Tutti a cena in albergo, la rivolta dei ristoratori

Dopo le proteste toscane, anche alla Spezia la rabbia di un settore devastato dal Covid e dalla mancanza di ristori: "Apriamo in sicurezza"

Lavoro al ristorante in tempo di Covid

Lavoro al ristorante in tempo di Covid

La Spezia, 3 marzo 2021 - Quindici. Al massimo diciassette coppie. Ciascuna arriverà con mezzi propri e trolley al seguito: dentro, tutto il necessario per trascorrere una notte in albergo. Il cameriere dell’Nh hotel accoglierà gli ospiti con l’immancabile mascherina d’ordinanza. Li inviterà a occupare il tavolo assegnato. E poi consegnerà i menù. Soltanto all’arrivo delle portate sarà lecito liberarsi per gustarsi le pietanze. Tutto nel più rigoroso rispetto delle normative anti Covid, che impongono distanziamento, protezioni e l’obbligo, per chi cena nel ristorante di un hotel, di esibire prova del pernottamento.
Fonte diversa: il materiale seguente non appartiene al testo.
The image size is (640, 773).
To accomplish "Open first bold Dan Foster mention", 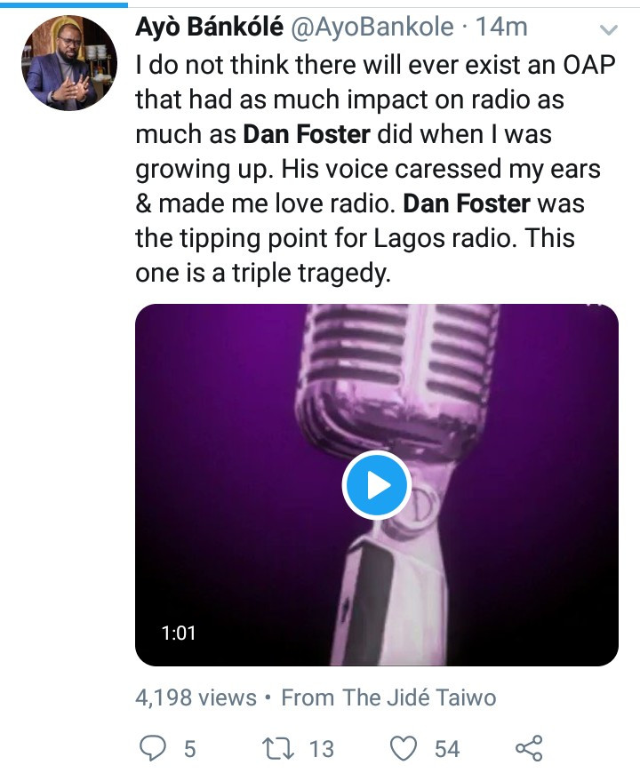I will (307, 134).
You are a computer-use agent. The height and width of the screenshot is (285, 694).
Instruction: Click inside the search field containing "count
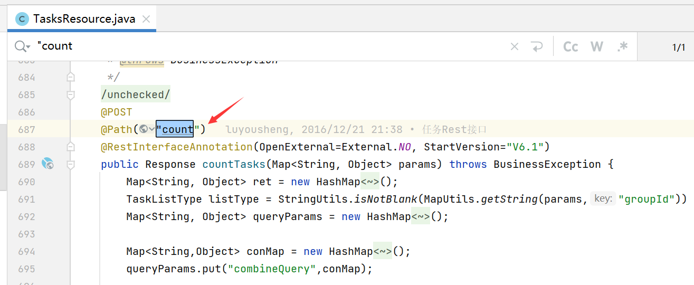click(264, 46)
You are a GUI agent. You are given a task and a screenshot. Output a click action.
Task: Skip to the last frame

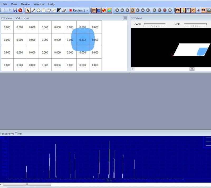148,10
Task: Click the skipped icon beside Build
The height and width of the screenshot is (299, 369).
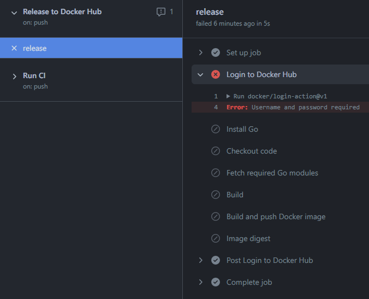Action: (x=216, y=195)
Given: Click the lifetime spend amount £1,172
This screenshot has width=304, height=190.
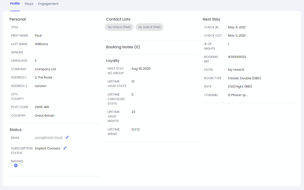Looking at the screenshot, I should pos(136,129).
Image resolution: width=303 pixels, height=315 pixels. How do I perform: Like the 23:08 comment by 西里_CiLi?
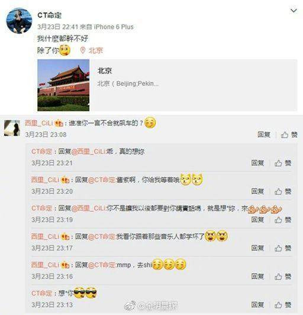pos(289,134)
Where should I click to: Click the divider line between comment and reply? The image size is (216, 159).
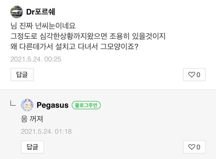(108, 90)
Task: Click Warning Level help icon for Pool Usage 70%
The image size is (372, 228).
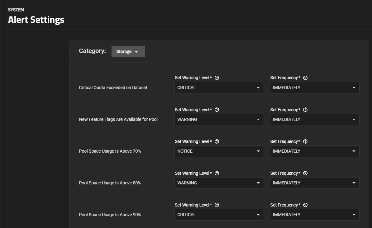Action: point(217,141)
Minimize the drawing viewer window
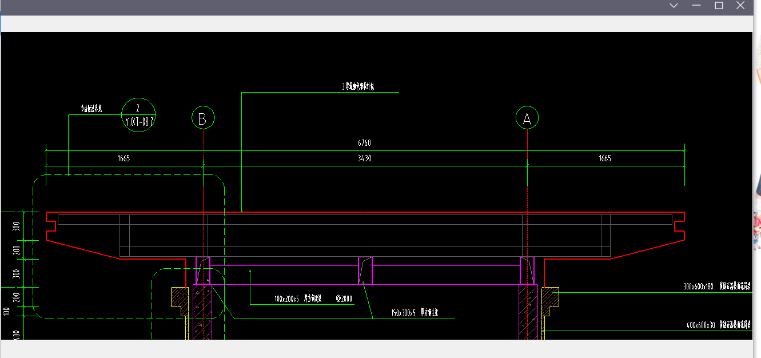The width and height of the screenshot is (761, 358). point(696,6)
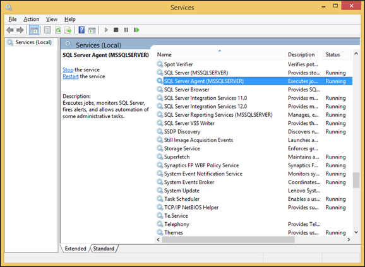
Task: Toggle the Show/Hide Console Tree icon
Action: [34, 30]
Ma il dettaglio che fa la differenza è vistoso: il rendez vous è fissato per tutti alle 20.15, orario al quale i comuni ristoratori hanno dato l’addio da tempo, liguri compresi.  

Ma c’è di più: la cena ‘carbonara’ è riservata in questo caso a loro, i ristoratori della provincia spezzina, che per l’occasione abbandonano fornelli e grembiule per indossare quelli di clienti e insoliti protagonisti di una provocatoria messinscena. L’obiettivo è chiaro: dimostrare che le trattorie sono luoghi sicuri anche quando tramonta il sole e che le regole di autoprotezione valide all’ora di pranzo sono ugualmente perentorie a cena. E quindi sufficienti a garantire la sicurezza di operatori e clienti. L’annuncio dell’iniziativa, organizzata da Confcommercio su input di un associato, arriva a poche ore di distanza dalle manifestazioni che lunedì hanno invaso le piazze della Toscana. Baristi, ristoratori, maestri di sci e deejay. Oltre 2500 tra esercenti e professionisti delle categorie ‘dimenticate’ da una politica che ha fatto dei Dpcm lo strumento di un dialogo a senso unico con questa fetta delle partite Iva. Professionisti sui quali ieri si è abbattuta la doccia fredda di un nuovo dispositivo, il primo dell’era Draghi, che ha in larga parte tradito le aspettative. Soprattutto per bar e ristoranti, per i quali nulla cambia e che dovranno rinunciare, almeno fino al 6 aprile, alla prospettiva di un’apertura serale, sia pure limitatamente ai territori che si trovano in zona gialla. Uno schiaffo per una categoria che cova ormai una sindrome da persecuzione, in astinenza da ristori e flagellata da una crisi economica che non lascia scampo. Lo dicono i numeri dell’ultimo report Fipe: nel quarto trimestre 2020 è stata registrata una contrazione del fatturato della ristorazione pari a -44,3% rispetto all’anno precedente. Per le imprese del comparto – che segna su base annua oltre 22.250 cessazioni a fronte di sole 9.190 nuove iscrizioni – quello che stiamo attraversando è di fatto un secondo lockdown, che porta l’intero anno a una perdita complessiva del 36,2%, pari a 34,4 miliardi di euro. "Un massacro – commenta sfiduciato il direttore di Confcommercio La Spezia, Roberto Martini –, che toglie agli imprenditori la dignità e la capacità di progettare il proprio futuro".